There is hardly a job left which cannot be simply and cheaply outsourced and offshored. Where once manufacturing work was sent abroad, increasingly it is design work and other added-value services which also head offshore.

Matt Barrie, boss of Freelancer.com, said: "About 70 per cent of the world's population have never been online, and most of those people earn less than £5 a day. When these five billion people come online what will that do for wage inflation?"

Barrie said the best chance of reducing UK youth unemployment was to get people to start their own businesses rather than expect a traditional job to appear.

Freelancer.com has just opened its UK doors after buying and tweaking freelancer.co.uk.
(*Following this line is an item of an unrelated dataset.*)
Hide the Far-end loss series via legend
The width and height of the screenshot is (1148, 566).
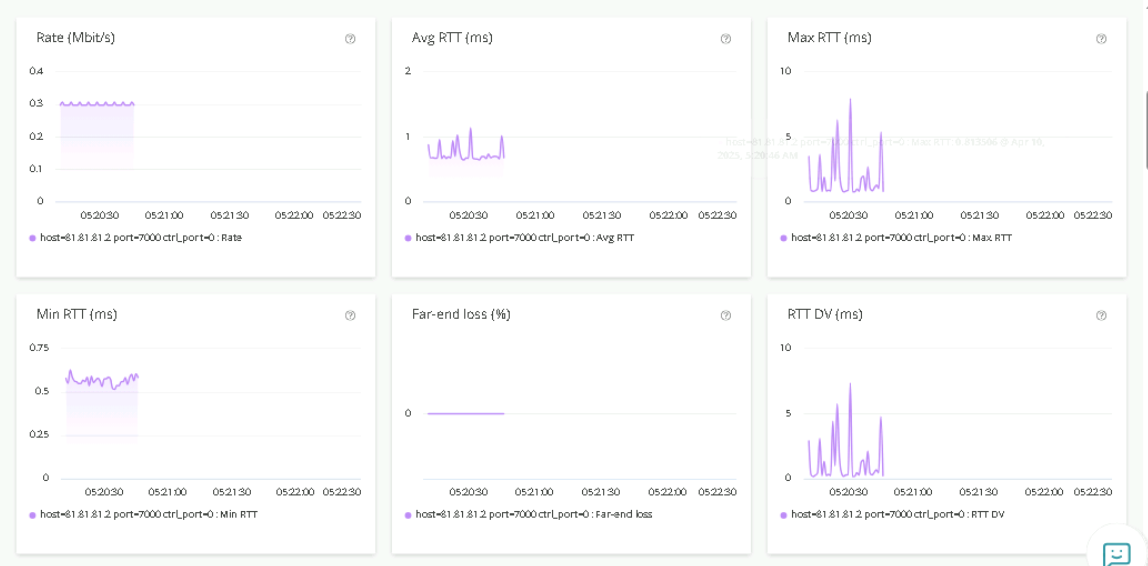click(533, 514)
The site claims to have posted 929,487 projects worth £50,272,180 since February 2004. Projects start at £20 and average less than £120. The site claims over 2 million users in 234 countries.

Example projects highlighted by the site included making a "Fan of the Month" Facebook application for the BBC's Top Gear. The broadcaster received 11 bids for the project with average charges of £554. Or sticking up 20 posters at universities in Tallinn for $50.

The site has also looked at the fastest growing skills requested by businesses.

It looked at 320,000 projects posted on the site and found PHP skills are still the most in demand – almost 62,000 projects, up 40 per cent on last year.

PHP frameworks like Zend, CodeIgniter and CakePHP all saw big growth, but not enough volume to put them into the top 50.

Demand for Microsoft skills declined – Windows Desktop apps were down 46 per cent to 1,994 projects and ASP was down 22 per cent to 4,060. Visual Basic and .NET were up six per cent and three per cent respectively.